Casaccia: I was drawn to the ASRC by the possibility of pushing the boundaries of traditional science and creating new experimental paradigms. The most critical aspect of the ASRC is its interdisciplinary nature. We are integrating disciplines that are traditionally so disparate and range from Nanoscience and Structural Biology to Environmental Science and Photonics. The Neuroscience Initiative acts as the biological intersection of these disciplines to study mechanisms of homeostatic control.
What are your goals for the Neuroscience Initiative?
Neuroscience at the ASRC is centered on Glial Biology and Environmental control of brain function and dysfunction. At the organism level, we are interested in exploring the effect of social experience and geophysical locations on behavior and brain health. At the microscopic level, we intend to study the effect of mechanical forces and nano-patterned materials on neural cells, while developing new molecular sensors and engineering tools for brain repair.
What projects are you working on now?
The first project seeks to define the molecular mechanisms responsible for the acquisition of oligodendrocyte progenitor cell identity in development and in physiological repair. Oligodendrocytes are the myelin-forming cells of the Central Nervous System. We study how these cells correctly acquire their identity from progenitor cells and generate new myelin as the brain develops. We are also interested in determining why and how these cells lose this ability during physiological aging. Finally, because glial progenitors can go rogue and transform into glial tumors, we want to define what is responsible for this dangerous transition, in order to design better therapies.

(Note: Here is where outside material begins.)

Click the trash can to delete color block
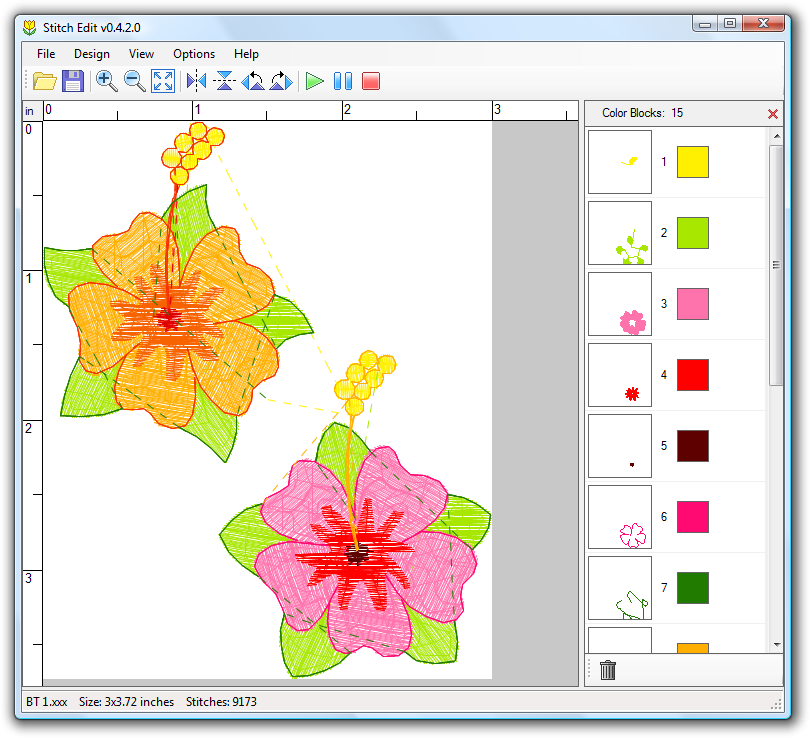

The second large project is about neurodegeneration in demyelinating disorders. Multiple Sclerosis is a devastating demyelinating disorder affecting young adults in the United States. The hallmark of the disease is an immunological attack to myelin, resulting in clinical symptoms that impair the patients' ability to conduct a normal life. Despite the successful identification of several immunomodulatory therapies, the progressive degeneration of neurons is thought to lead to progressive clinical deterioration over time. We want to understand the causes for this progression. Studying patients' samples and experimental models we hope to identify molecules that can be targeted to protect neurons and keep the patients clinically stable and able to conduct a normal life.

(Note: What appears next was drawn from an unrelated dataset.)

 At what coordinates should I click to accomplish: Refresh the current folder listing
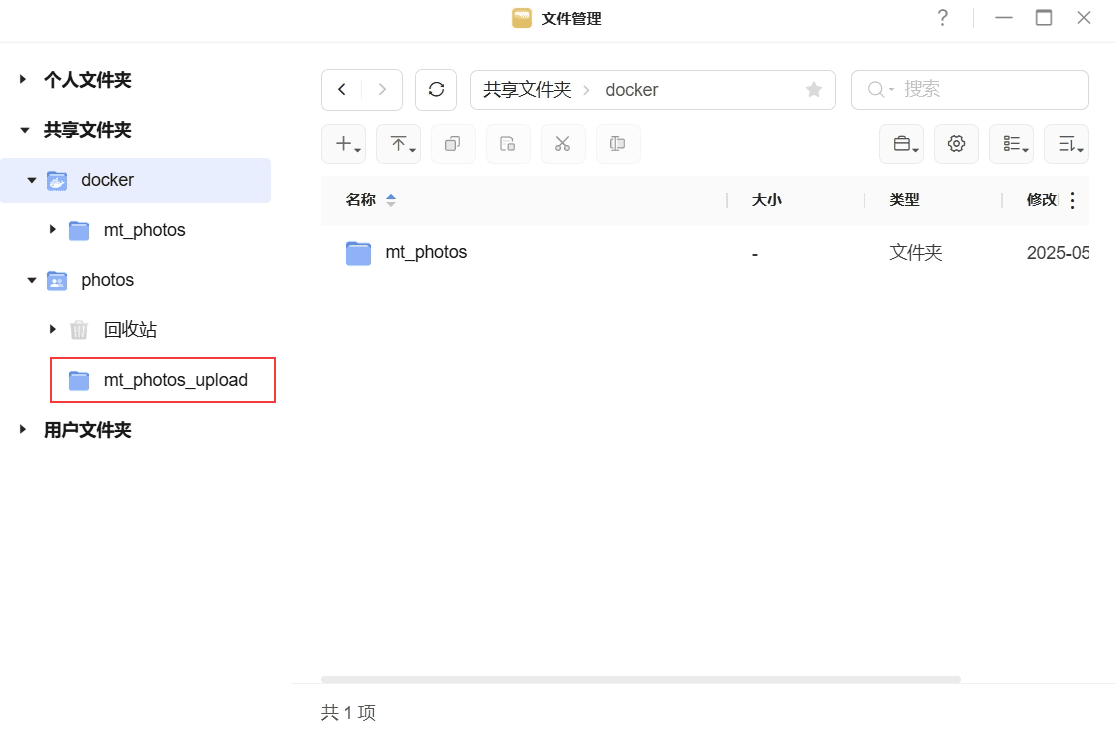(x=436, y=90)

Finally, I'm very excited about current projects exploring the relationship between the gut microbiome and the brain. We are becoming increasingly aware of how microbial DNA and metabolites affect our health. We are defining whether and how the composition of the gut microbiota shapes metabolism and creates a dialogue with the immune system and the central nervous system to affect behavior, disease susceptibility, and responsiveness to therapies.